Ten years ago, if you told your doctor that a notorious club drug could treat the depression your Zoloft prescription couldn’t dent or quell your debilitating anxiety that Xanax didn’t quite alleviate, he’d ask if you were tripping balls. Now, he’d be impressed you’d done your research.
It’s a percolating trend in psychiatry: microdosing, or taking minuscule doses of psychedelic drug that are too small to cause full-body effects but can pinpoint very small areas of brain activity that cause mental disorders.
In January, the writer Ayelet Waldman released a book describing how microdoses of LSD effectively stabilized the volatile moods that accompany her bipolar II disorder. “It was almost the first time in my life I had perspective on what my moods are. Now, when I slip back into the bad feelings, I know it could get better overnight. And also: There is better.”
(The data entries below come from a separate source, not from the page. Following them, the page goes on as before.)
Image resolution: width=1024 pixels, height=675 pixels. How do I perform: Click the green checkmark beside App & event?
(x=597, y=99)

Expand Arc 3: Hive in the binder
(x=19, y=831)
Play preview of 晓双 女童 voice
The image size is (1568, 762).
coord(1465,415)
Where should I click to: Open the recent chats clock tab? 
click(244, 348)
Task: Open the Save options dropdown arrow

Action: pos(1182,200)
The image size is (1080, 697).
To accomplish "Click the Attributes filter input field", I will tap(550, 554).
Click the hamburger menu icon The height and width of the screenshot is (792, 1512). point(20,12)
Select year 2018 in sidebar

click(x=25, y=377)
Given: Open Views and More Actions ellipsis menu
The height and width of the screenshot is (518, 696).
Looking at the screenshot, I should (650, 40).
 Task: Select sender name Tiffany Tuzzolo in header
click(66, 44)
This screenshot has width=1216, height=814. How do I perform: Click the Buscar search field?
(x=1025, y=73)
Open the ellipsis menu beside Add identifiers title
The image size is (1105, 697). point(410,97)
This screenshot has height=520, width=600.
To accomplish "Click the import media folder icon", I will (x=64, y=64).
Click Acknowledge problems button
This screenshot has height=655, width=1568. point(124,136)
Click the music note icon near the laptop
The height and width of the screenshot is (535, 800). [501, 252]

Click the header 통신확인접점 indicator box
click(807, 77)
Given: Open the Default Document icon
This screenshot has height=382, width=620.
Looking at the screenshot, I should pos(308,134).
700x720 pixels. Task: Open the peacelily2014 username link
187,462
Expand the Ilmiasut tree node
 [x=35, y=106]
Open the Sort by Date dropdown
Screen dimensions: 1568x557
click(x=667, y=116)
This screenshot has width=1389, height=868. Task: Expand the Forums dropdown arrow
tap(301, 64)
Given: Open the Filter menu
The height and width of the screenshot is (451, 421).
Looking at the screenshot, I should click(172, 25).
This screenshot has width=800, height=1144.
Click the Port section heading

And some psychiatrists have found that low doses of ketamine — an infamous, highly tranquilizing club drug responsible for a swath of overdoses — can effectively treat severe, treatment-resistant depression. Very low doses are administered by some doctors and a chain of clinics nationwide for this purpose. It doesn’t stop there. Psilocybin, an active ingredient in magic mushrooms, has been administered to cancer patients to relieve their anxiety and pain, and tested to treat alcoholism.
“What microdosing seems to do is rebalance people,” says Dr. James Fadiman, a psychologist who has recommended such regimens since the ’60s. “A number of people, by the time they’ve finished a month, say, ‘I’m sleeping better, I’m eating more healthy food, I’ve returned to yoga and I’m doing meditation.’ They’ve improved their relationship to their body ― or their body has improved their relationship to them.”
As promising as these developments sound, it’s important to note that true scientific advances come in a controlled setting. In other words, a new treatment frontier comes with an old warning: Don’t try this at home.